Set down all the lines below, each one exactly as shown.

Start of Supplied data

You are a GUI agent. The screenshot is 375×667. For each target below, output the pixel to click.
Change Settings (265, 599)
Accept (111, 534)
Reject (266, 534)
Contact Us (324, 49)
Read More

End of Supplied data

◆ Response ◆
You are a GUI agent. The screenshot is 375×667. For each target below, output the pixel to click.
Change Settings (265, 599)
Accept (111, 534)
Reject (266, 534)
Contact Us (324, 49)
Read More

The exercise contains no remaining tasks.